To do
Update the passage in the R course notes that opens with the words "CTRL+ENTER / CTRL+R: run" and closes with "(in the console)", replacing "console" with "terminal" throughout.

Source
--------------------------------

Variables and constants 1

1. Before the topic

1.1. Greeting

Welcome! In this course, you will learn the basics of programming in R. As you could have seen one page before, the course is divided into 6 modules. Each module contains the main R script, which can be download in two forms, as .Rmd file with all the content from this site as well as more raw .R file, and several exercises. The amount of work required for each script should be roughly the same. Exercises should be completed and uploaded to Gradescope if you are officially enrolled in the course.

1.2. Links to all scripts

1.2.1. Main script

In order to be able to work with these files, you have to download it and open it in RStudio. If you don’t have RStudio installed and don’t know how to do it, instructions from this site should help. To download a script, you have to click on the hyperlinks below. It will be saved either in your default folder with downloaded files or your browser will ask you to pick the place where it will be stored. If something is wrong with it, make sure that the file has been saved using the correct extension, which is either .R or .Rmd, depending on what you have chosen.

1.2.2. Exercises

To solve exercises, you have to download the scripts and write your solution in the ` {r} # YOUR CODE HERE ` chunk. This time, the extension of files should be .Rmd.

2. Introduction

R is a popular programming language used for statistical computing and graphical presentation. It is widely used and valued because:

It is a great resource for data analysis, data visualization, data science, and machine learning
It provides many statistical techniques (such as statistical tests, classification, clustering, and data reduction)
It is easy to draw graphs in R, like pie charts, histograms, box plots, scatter plots, etc.
It works on different platforms (Windows, Mac, Linux)
It is open-source and free
It has a large community support
It has many packages (libraries of functions) that can be used to solve different problems

2.1. Set-up R and RStudio

You can run R programs in two different ways:

Installing R in your local machine
Using an online environment

During these classes, we suggest the former option.

There are many online tutorials on how to install R and RStudio, you can start from: https://rstudio-education.github.io/hopr/starting.html or https://techvidvan.com/tutorials/install-r/

2.2. Some useful keyboard shortcuts in RStudio

CTRL+ENTER / CTRL+R: run instructions from the script (current line or marked part of code)
CTRL+L: clear console
CTRL+arrow up: list of recent commands (in the console)
CTRL+1: switch to editor
CTRL+2: switch to console
for more - Alt+Shift+K

3. Numbers and math operations

Consider a single number, let’s say 5. This number in R means exactly the same as in mathematics. We can add, multiply, and do much more stuff with this number, for example, operation 5+6 will result in the number 11:

5+6

Another, more complex example:

5 * (12 - 3) + 4 ^ 3 / 2

We can create arbitrarily complex calculations by combining numbers, parentheses, and the following arithmetic operators:

+ addition
- subtraction
* multiplication
/ division
% modulo (returns the remainder of the division operation)

--------------------------------

Source excerpt
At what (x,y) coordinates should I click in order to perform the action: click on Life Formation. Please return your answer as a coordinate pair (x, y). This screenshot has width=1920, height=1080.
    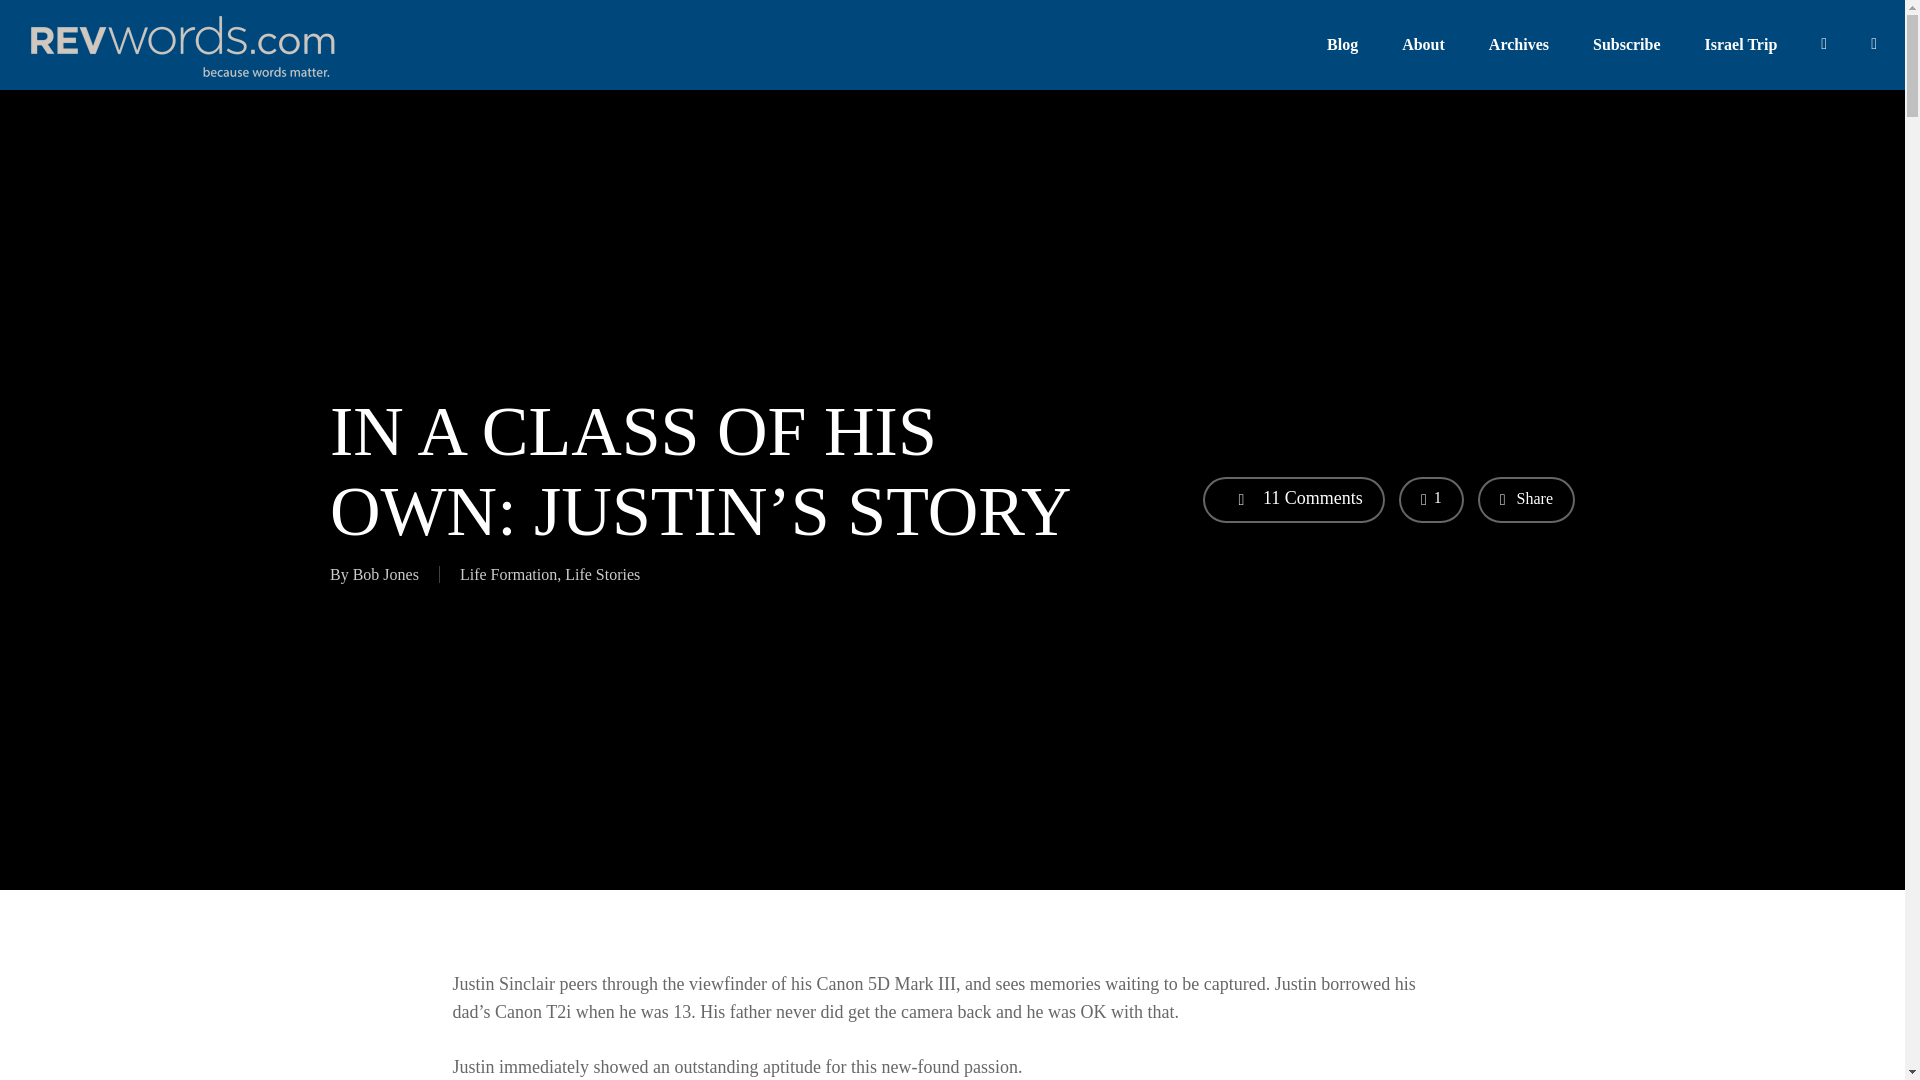
    Looking at the image, I should click on (508, 574).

--------------------------------

The reply
CTRL+ENTER / CTRL+R: run instructions from the script (current line or marked part of code)
CTRL+L: clear terminal
CTRL+arrow up: list of recent commands (in the terminal)